§ **ASSIGNMENT**
Every line of the entries below that mentions "media" is to be copied out.

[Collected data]

+++

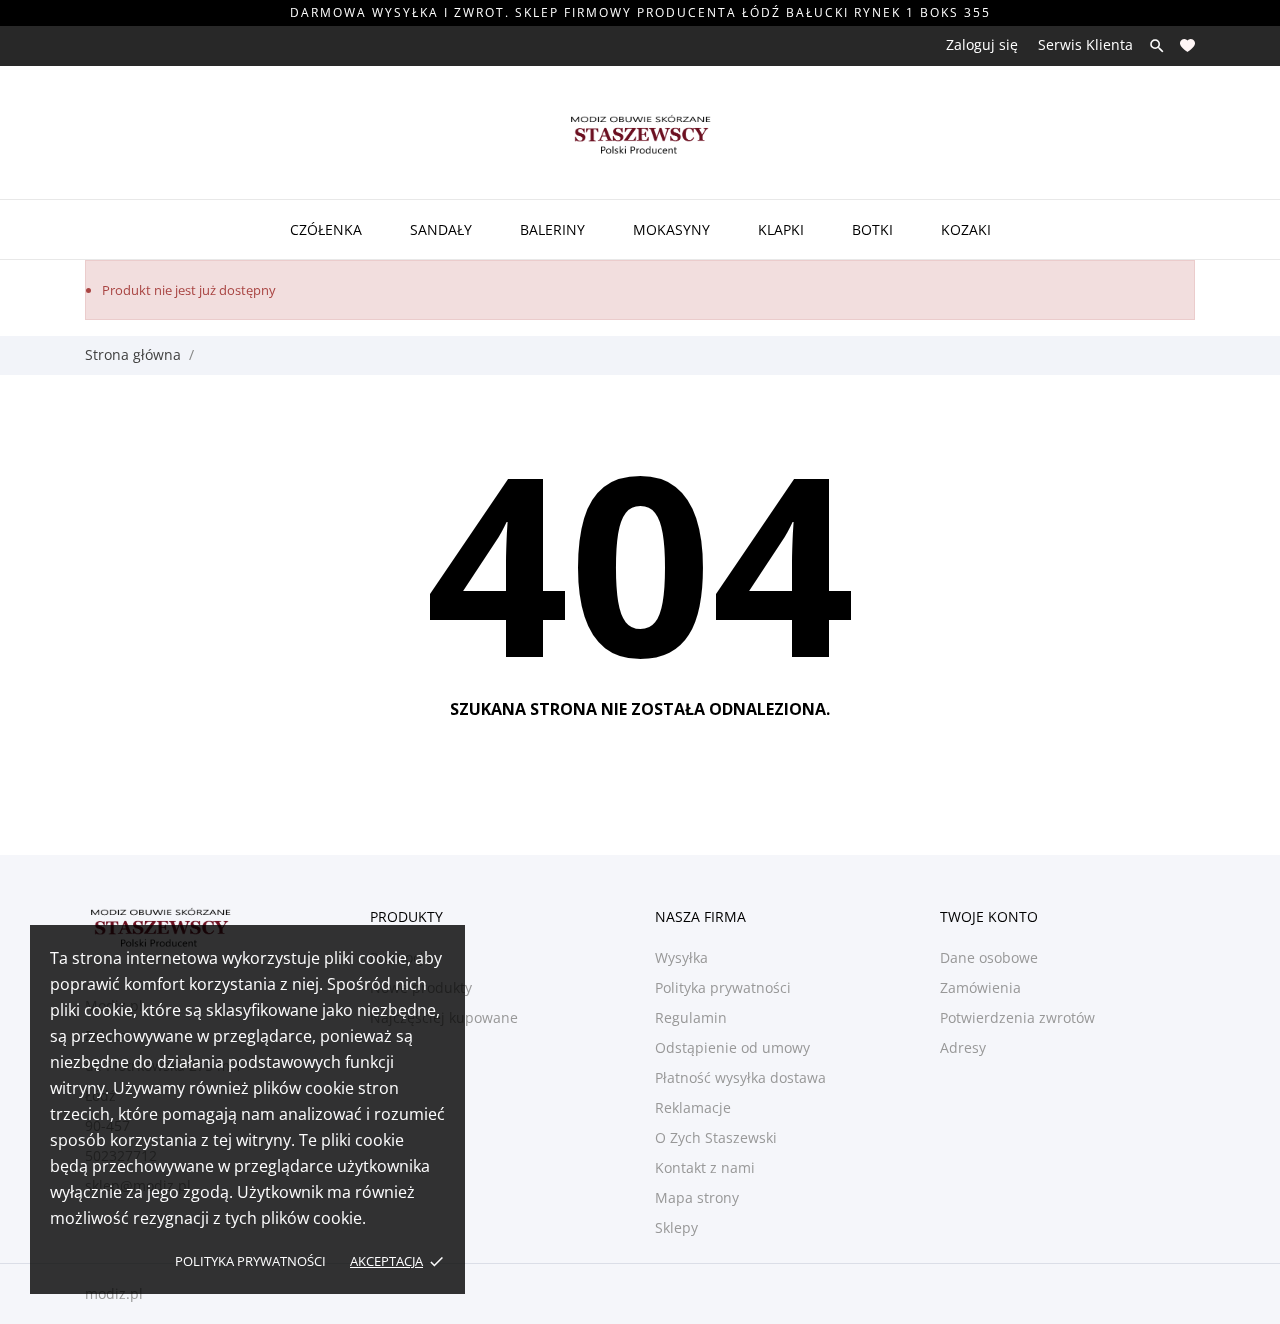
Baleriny (552, 229)
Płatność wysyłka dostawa (740, 1077)
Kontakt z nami (705, 1167)
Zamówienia (980, 987)
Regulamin (691, 1017)
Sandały (441, 229)
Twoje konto (989, 916)
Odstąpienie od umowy (732, 1047)
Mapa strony (697, 1197)
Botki (872, 229)
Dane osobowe (989, 957)
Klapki (781, 229)
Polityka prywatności (250, 1261)
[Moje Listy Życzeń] (1187, 45)
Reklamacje (693, 1107)
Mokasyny (671, 229)
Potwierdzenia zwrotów (1017, 1017)
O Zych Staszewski (716, 1137)
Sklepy (676, 1227)
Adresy (963, 1047)
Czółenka (326, 229)
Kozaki (966, 229)
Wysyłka (681, 957)
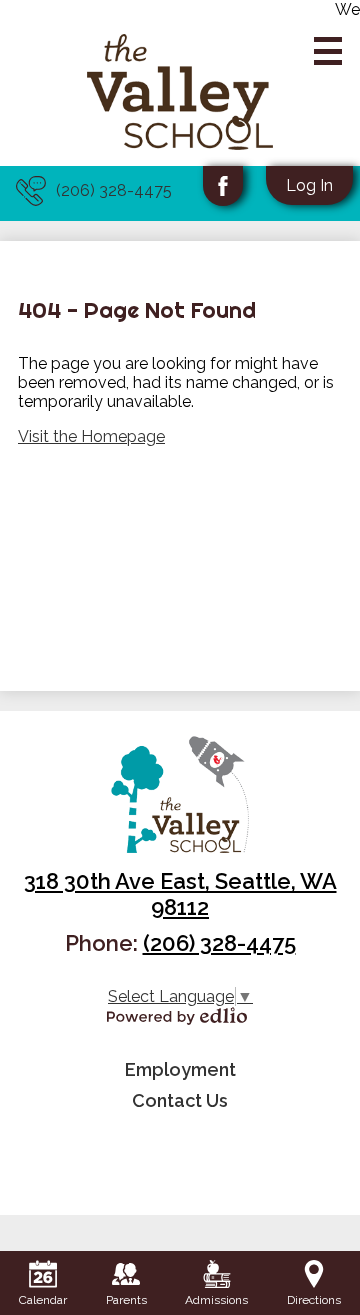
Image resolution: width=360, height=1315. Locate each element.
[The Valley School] (180, 92)
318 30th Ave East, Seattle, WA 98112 (180, 894)
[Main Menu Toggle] (328, 51)
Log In (309, 185)
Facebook (223, 186)
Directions (314, 1300)
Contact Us (180, 1100)
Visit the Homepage (91, 436)
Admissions (216, 1300)
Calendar (43, 1300)
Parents (126, 1300)
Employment (180, 1069)
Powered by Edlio (177, 1016)
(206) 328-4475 (114, 190)
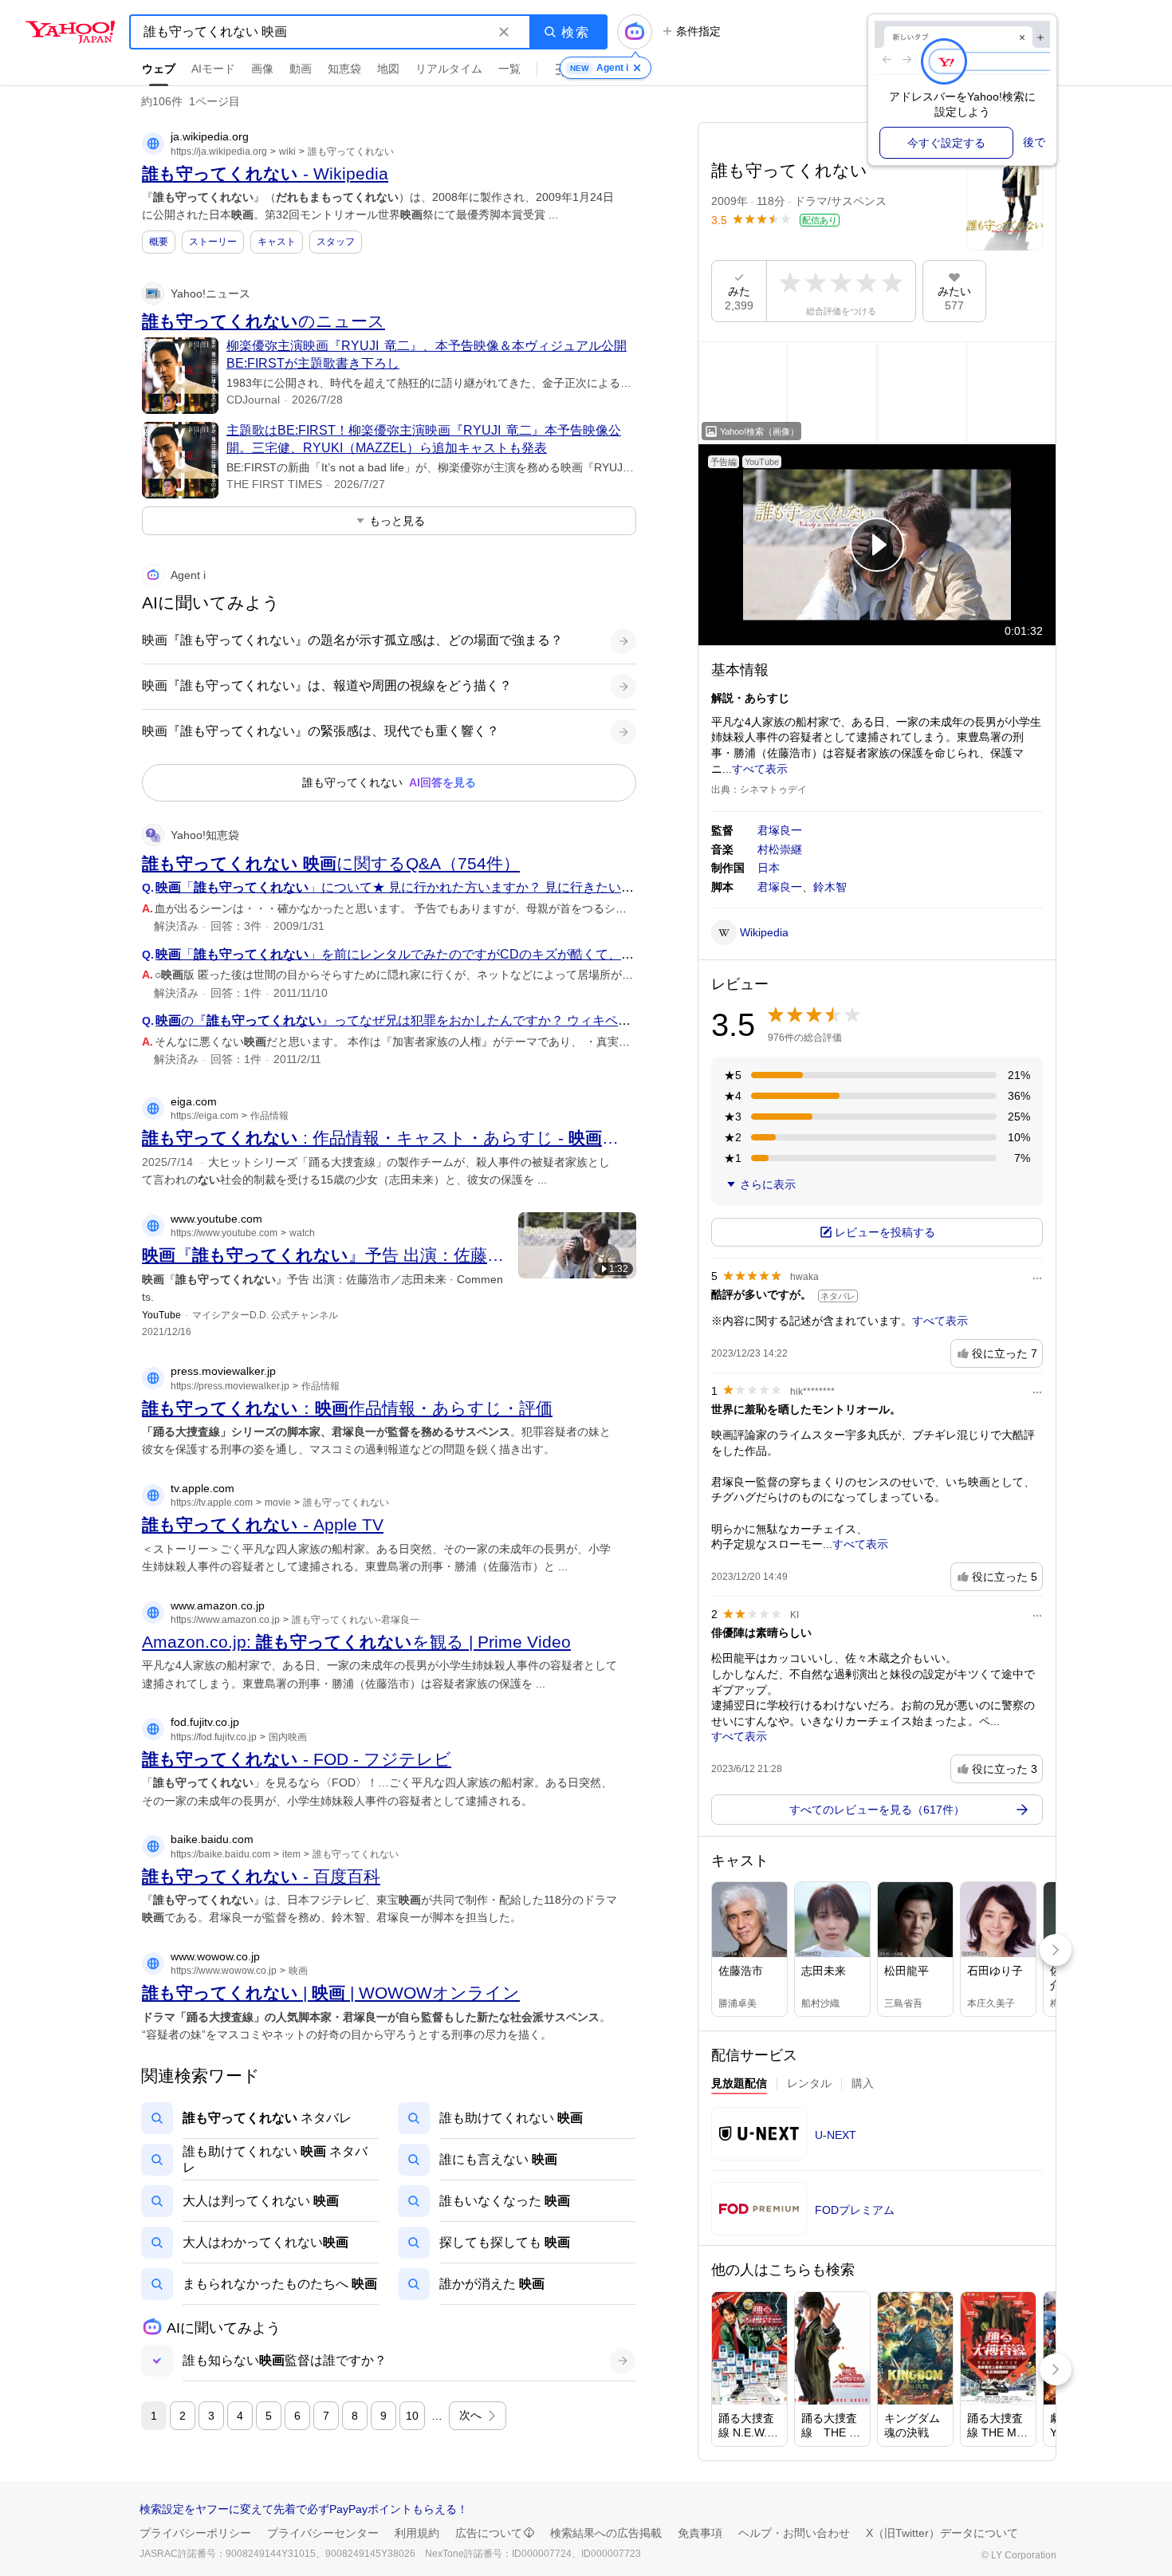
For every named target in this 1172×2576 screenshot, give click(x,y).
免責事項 (700, 2533)
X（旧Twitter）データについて (942, 2533)
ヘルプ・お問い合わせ (794, 2533)
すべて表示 (760, 768)
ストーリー (213, 241)
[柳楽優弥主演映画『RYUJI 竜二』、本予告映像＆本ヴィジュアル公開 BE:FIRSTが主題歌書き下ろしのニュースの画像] (180, 375)
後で (1034, 142)
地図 (388, 68)
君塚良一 (779, 830)
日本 (768, 867)
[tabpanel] (877, 2176)
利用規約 (417, 2533)
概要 (158, 241)
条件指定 (698, 31)
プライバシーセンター (323, 2533)
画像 (262, 68)
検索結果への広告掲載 (606, 2533)
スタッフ (336, 241)
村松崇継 (779, 849)
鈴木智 (830, 886)
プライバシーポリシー (195, 2533)
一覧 (509, 68)
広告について (488, 2533)
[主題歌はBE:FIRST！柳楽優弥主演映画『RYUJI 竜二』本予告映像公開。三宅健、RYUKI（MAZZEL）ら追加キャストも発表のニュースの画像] (180, 460)
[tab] (739, 2085)
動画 (300, 68)
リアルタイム (448, 68)
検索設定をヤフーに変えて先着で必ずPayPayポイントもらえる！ (304, 2509)
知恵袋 (344, 68)
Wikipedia (764, 932)
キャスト (277, 241)
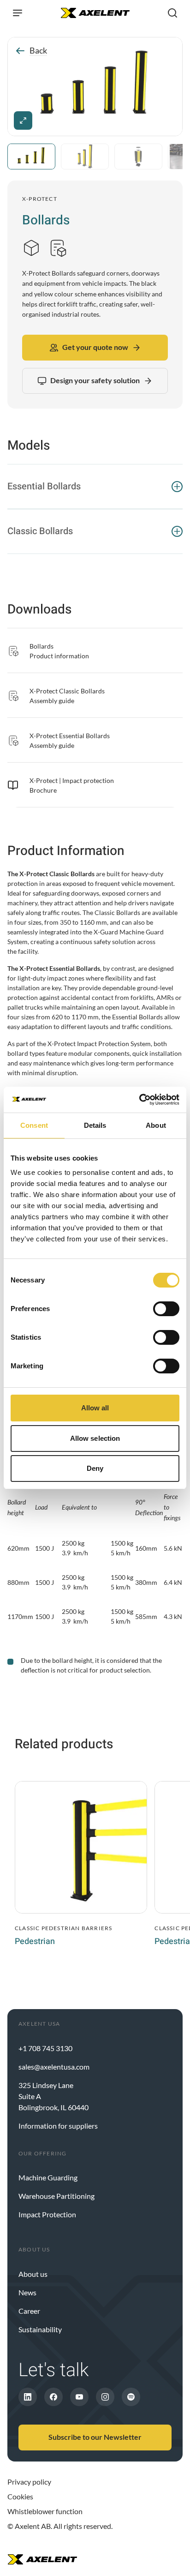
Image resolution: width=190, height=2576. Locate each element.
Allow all (95, 1408)
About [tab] (156, 1125)
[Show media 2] (85, 156)
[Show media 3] (138, 156)
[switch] (166, 1308)
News (27, 2292)
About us (33, 2273)
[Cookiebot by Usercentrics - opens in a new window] (139, 1100)
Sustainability (40, 2329)
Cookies (20, 2496)
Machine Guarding (47, 2177)
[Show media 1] (31, 156)
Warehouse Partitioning (56, 2195)
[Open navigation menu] (17, 13)
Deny (95, 1468)
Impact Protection (47, 2214)
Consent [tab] (34, 1125)
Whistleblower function (45, 2511)
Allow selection (95, 1438)
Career (29, 2310)
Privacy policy (29, 2481)
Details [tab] (95, 1125)
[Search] (172, 13)
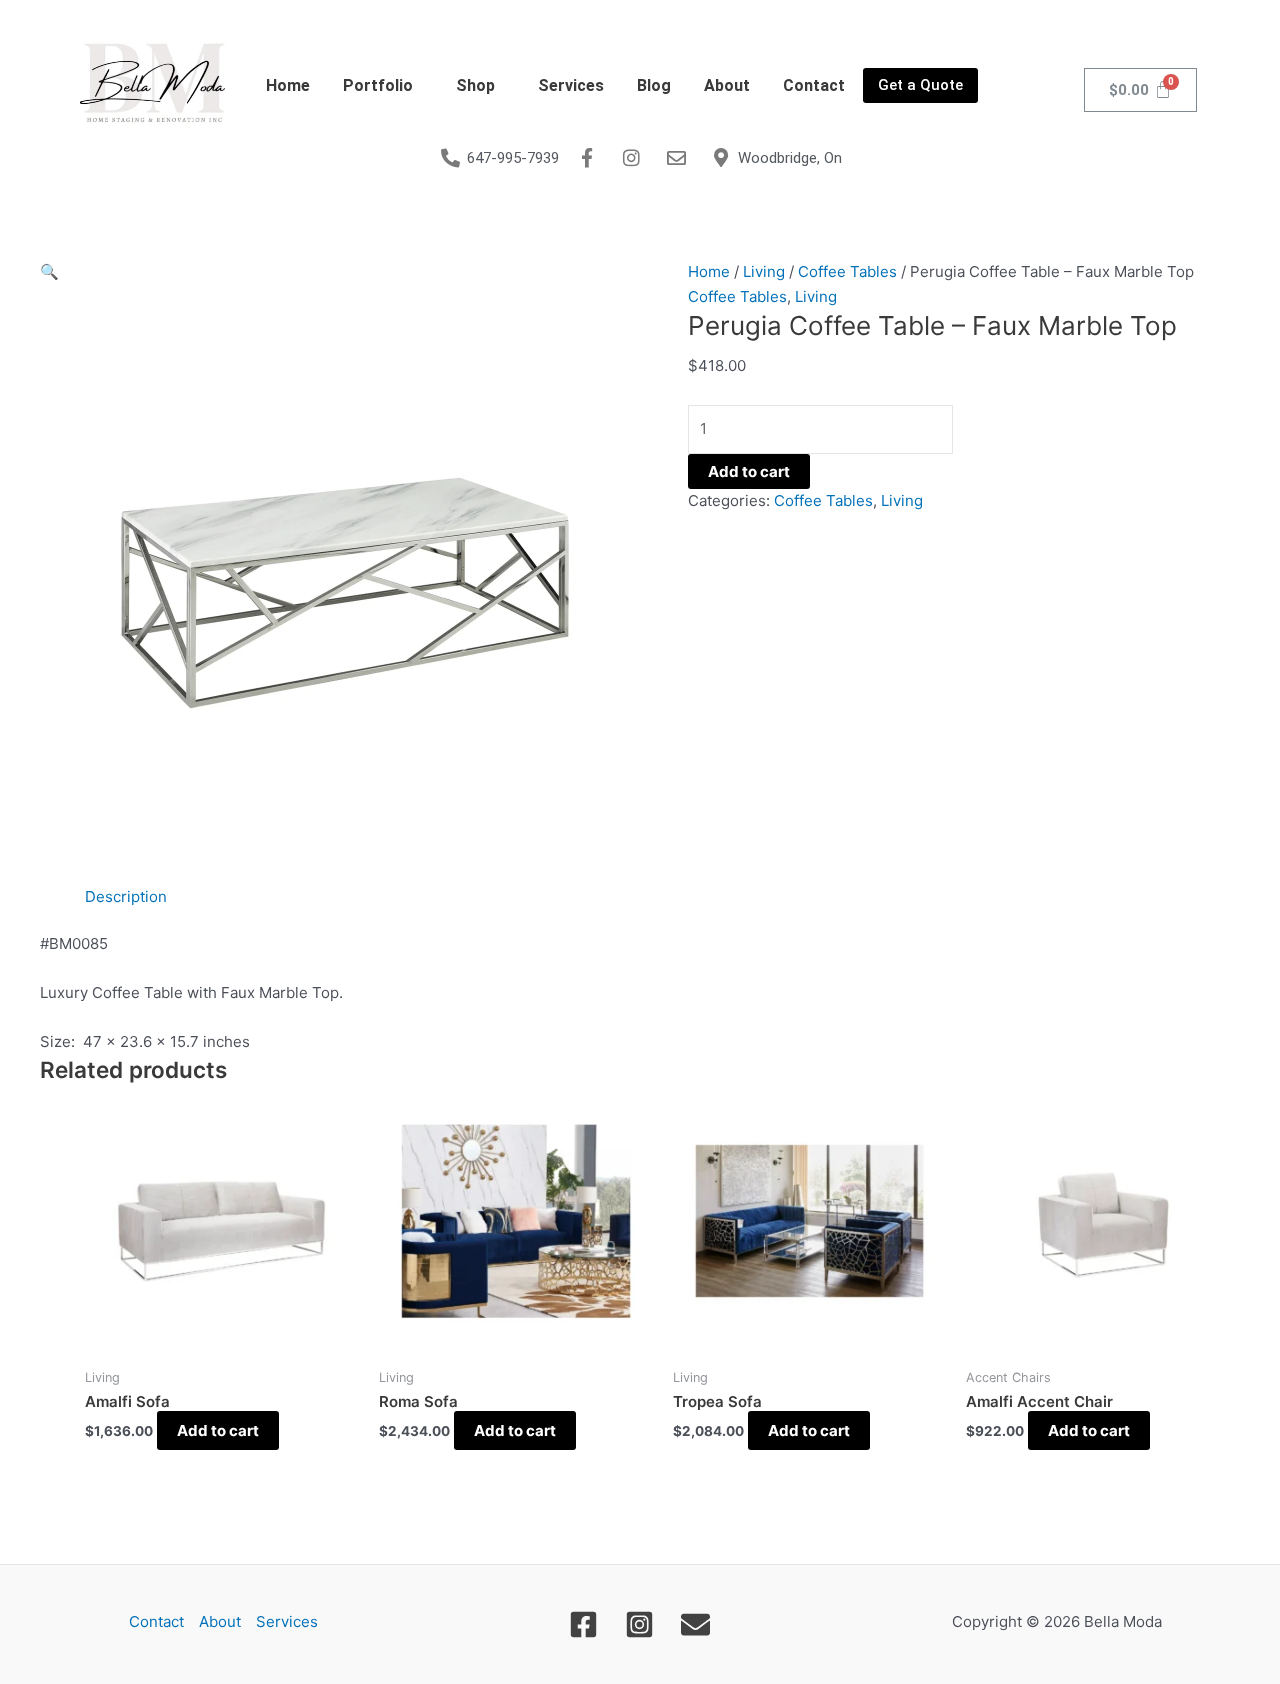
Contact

+++

§ **REPLY**
[Show media 2] (85, 156)
[Show media 3] (138, 156)
[Show media 1] (31, 156)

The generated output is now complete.